Broome to keep Baton Rouge in phase two for now, but issues warning

Contrary to much speculation this week, East Baton Rouge Parish will not revert to phase one restrictions—at least, not for the next few weeks, Mayor Sharon Weston Broome told reporters today during a news conference.

But that doesn’t mean Baton Rouge would never go back to phase one.

“If we don’t change courses in the next few weeks, we may not have any other choice,” Broome said. “Consider this a warning. I’m giving us one more chance to make this change.”

At today’s news conference, Broome was flanked by health officials from Baton Rouge General, Our Lady of the Lake, Ochsner, the Baton Rouge Clinic and Lane Regional Medical Center, all of whom stressed the importance of mask-wearing, social distancing and following CDC guidelines.

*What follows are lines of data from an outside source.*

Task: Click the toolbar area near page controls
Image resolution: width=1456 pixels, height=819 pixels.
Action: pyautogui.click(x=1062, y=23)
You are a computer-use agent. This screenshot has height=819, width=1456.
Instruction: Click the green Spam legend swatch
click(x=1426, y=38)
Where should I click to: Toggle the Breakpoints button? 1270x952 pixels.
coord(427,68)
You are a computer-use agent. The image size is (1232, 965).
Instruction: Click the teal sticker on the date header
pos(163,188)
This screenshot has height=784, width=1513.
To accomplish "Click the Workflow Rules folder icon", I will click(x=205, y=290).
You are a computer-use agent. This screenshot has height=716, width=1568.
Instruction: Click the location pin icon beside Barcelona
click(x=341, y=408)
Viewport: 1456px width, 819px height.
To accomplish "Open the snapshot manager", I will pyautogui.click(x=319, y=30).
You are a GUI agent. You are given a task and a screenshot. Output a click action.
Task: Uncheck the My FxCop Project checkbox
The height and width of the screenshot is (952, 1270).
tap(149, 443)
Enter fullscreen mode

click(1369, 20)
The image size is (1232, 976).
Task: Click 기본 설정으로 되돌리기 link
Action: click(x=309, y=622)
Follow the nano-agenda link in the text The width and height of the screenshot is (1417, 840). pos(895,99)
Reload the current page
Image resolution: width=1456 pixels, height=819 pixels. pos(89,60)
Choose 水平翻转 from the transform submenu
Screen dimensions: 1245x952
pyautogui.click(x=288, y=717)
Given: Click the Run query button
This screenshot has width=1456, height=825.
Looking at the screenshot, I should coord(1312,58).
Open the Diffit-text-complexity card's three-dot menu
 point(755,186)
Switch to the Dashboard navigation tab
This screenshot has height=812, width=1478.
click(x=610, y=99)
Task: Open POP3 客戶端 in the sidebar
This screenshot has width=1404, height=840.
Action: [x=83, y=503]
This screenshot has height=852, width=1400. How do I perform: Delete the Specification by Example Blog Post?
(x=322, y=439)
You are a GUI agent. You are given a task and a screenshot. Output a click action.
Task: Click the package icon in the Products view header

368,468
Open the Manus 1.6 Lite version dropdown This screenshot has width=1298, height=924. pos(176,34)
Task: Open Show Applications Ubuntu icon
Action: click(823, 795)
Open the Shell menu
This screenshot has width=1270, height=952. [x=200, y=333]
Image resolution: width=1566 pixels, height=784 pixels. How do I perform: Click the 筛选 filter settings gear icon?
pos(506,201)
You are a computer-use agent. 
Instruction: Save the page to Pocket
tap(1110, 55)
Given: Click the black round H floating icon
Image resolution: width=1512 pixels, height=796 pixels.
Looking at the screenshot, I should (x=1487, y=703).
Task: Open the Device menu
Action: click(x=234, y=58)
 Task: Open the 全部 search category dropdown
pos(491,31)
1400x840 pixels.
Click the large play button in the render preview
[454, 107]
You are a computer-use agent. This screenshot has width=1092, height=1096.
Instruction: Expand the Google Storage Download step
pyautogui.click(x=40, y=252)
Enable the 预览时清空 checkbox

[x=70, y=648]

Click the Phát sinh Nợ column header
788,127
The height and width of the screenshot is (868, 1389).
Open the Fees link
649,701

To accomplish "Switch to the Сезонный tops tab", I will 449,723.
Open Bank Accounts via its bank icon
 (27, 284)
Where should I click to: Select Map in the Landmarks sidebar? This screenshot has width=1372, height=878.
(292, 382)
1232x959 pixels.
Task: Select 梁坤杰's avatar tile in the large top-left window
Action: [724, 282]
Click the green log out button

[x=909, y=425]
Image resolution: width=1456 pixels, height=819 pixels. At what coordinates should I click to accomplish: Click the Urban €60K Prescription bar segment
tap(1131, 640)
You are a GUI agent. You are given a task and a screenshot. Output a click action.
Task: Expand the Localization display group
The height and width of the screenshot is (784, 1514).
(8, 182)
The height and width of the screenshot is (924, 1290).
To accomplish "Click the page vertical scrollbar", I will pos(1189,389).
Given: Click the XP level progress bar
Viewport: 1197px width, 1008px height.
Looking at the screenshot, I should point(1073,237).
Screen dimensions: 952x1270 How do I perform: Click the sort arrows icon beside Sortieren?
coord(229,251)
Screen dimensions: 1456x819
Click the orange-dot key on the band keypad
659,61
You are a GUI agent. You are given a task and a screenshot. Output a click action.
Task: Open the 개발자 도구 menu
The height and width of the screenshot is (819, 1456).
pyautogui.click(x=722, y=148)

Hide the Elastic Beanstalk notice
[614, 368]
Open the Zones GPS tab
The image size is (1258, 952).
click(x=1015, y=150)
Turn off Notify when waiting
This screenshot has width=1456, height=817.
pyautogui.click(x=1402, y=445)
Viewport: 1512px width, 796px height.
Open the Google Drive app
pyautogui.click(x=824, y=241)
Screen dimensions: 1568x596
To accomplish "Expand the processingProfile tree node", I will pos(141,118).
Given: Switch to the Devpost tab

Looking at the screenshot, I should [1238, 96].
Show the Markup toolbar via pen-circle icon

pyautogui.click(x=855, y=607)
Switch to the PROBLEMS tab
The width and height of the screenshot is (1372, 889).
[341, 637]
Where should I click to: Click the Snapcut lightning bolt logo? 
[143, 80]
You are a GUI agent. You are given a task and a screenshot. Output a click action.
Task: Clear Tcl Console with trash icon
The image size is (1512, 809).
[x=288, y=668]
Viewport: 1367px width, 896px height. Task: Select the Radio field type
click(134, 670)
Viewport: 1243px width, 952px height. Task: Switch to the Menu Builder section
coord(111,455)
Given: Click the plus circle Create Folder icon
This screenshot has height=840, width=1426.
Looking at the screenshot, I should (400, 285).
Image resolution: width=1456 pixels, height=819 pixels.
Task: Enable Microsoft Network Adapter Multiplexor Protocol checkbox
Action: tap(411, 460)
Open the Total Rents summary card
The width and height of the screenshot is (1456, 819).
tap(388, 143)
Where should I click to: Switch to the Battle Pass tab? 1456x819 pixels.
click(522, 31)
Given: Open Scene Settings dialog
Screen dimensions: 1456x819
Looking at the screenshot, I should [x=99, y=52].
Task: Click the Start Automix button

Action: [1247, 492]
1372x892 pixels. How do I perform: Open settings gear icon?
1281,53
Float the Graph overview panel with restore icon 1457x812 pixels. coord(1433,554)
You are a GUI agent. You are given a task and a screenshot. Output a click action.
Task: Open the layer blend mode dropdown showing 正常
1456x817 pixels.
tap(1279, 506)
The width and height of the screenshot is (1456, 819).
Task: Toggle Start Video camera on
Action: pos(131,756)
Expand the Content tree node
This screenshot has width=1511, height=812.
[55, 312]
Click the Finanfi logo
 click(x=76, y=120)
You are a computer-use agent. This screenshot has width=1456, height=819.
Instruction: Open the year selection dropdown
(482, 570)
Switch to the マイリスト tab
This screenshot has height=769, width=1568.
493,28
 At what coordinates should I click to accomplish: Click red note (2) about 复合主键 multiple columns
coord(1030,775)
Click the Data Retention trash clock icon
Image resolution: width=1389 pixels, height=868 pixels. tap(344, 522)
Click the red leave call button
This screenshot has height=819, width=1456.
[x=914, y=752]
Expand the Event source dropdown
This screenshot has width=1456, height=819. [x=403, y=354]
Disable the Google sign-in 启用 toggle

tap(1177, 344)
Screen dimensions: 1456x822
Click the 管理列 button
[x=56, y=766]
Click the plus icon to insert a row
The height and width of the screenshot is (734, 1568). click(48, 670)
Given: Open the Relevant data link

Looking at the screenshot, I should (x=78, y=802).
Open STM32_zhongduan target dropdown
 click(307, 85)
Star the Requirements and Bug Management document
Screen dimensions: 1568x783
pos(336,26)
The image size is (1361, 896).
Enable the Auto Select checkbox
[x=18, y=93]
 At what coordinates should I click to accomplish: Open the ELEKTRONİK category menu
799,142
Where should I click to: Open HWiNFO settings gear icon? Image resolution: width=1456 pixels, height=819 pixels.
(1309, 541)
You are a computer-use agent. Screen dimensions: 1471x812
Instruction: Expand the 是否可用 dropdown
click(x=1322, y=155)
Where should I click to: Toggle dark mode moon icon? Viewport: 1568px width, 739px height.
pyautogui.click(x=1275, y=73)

Dr. Louis Minsky, BRG’s chief of staff, said today’s case numbers look similar to the second COVID-19 surge Louisiana saw over the summer. However, at testing sites, the hospital has seen higher positive rates in the past month than it did in all of 2020.

Meanwhile, Dr. Catherine O’Neal, OLOL’s infectious disease expert, pleaded with residents to stay in their “bubbles,” saying that while full capacity for the hospital is typically between 90 and 100 ICU beds, OLOL today has 127 patients in ICU beds, including 120 COVID-positive patients. It’s stretched health care workers to the point where many are calling in daily, sick with the virus.

“We ask people to work overtime, stay in the hospital, feed them and pray for them because that’s the only thing we know to do when we’re at the end,” O’Neal said. “Today, we don’t have anything left in our back pocket.”

Some institutions, like Lane Regional Medical Center, are reporting a shortage of vaccines. Dr. Charles Thompson, the hospital’s chief of staff, says Lane received 540 vaccines, which means only 270 staff members can be vaccinated in the immediate future. That, coupled with a yearslong nursing shortage, has caused the hospital to be short-staffed amid an influx of COVID-19 patients.

Medical officials say cases began to spike after Halloween and rose over the holidays, likely stemming from private gatherings among families and friends.

“It is obvious that we have a problem in this community with compliance,” Broome said. “If I hear about a large party within city limits, I’ll be sending the police to shut it down.”

For the most part, local businesses have been complying with COVID-19 guidelines, according to Louisiana State Fire Marshal Butch Browning and Louisiana Office of Alcohol and Tobacco Control Commissioner Ernest P. Legier Jr., who have conducted hundreds of “compliance visits” in recent months. 

“We find that about 10 percent to 11 percent of our visits yield a [compliance] recommendation,” Browning said. “That doesn’t mean they did anything wrong, it’s just important that we educate people and remain vigilant.”

Other speakers included Cocha owner Enrique Pinerua, who urged fellow business owners to comply with city and state guidelines, and Baton Rouge Area Chamber President and CEO Adam Knapp, who regularly gets calls from business owners whose competitors aren’t complying.

“I don’t want to put restrictions on our businesses that have been doing the right thing,” Broome said, “but for those that aren’t, we will enforce them.”